Tina Raymond’s T-shirt summed it up — “Black Friday Warriors: Go Hard or Go Home.”
Raymond, 32, and her friends Melissa Bognaski, 20, and Shannon Walker, 35, penned the message on their white T-shirts before heading out on their annual post-Thanksgiving shopping spree. This year the trio stayed out past 7 a.m. and planned to spend thousands of dollars.
“We’re gonna drop mad cash tonight,” said Raymond, who started the night at Walmart, and moved on to Bealls, Kohl’s, and Toys“R”Us.
Bargain hunters in Southwest Florida and across the country hit the stores early Friday — late Thursday in some cases — marking the unofficial start of the holiday shopping season. Several local shopping centers, outlet malls and department stores opened at midnight or earlier with the usual bevy of deals and “doorbusters” to lure in customers during the make-or-break month leading up to Christmas.
The November-December shopping period accounts for 25 percent to 40 percent of annual retail sales and profits, the Associated Press reported.
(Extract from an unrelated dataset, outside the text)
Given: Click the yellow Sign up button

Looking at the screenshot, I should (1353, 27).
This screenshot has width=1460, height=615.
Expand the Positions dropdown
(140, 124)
For 2011, that’s almost half a trillion dollars in revenue.
Early Friday, the Coastland Center mall was filled with bustling shoppers. Many sat, exhausted, with bags surrounding their feet in the center of the mall.
Sean Keely was the first person in line at a local Best Buy — by several days. Keely camped out in a blue tent in front of the store for the better part of a week, drawing the attention of local media. He was there for a $199 42-inch Sharp LCD TV.
“I like making people wonder why,” Keeley said with a cigarette between his fingers and a cooler stocked with soda nearby.
Keely’s mother stopped by with food throughout the week, and he watched the Thanksgiving football games on a 32-inch television in his car.
“I have to be able to watch the football game,” he said. “I’m a (Detroit) Lions fan.”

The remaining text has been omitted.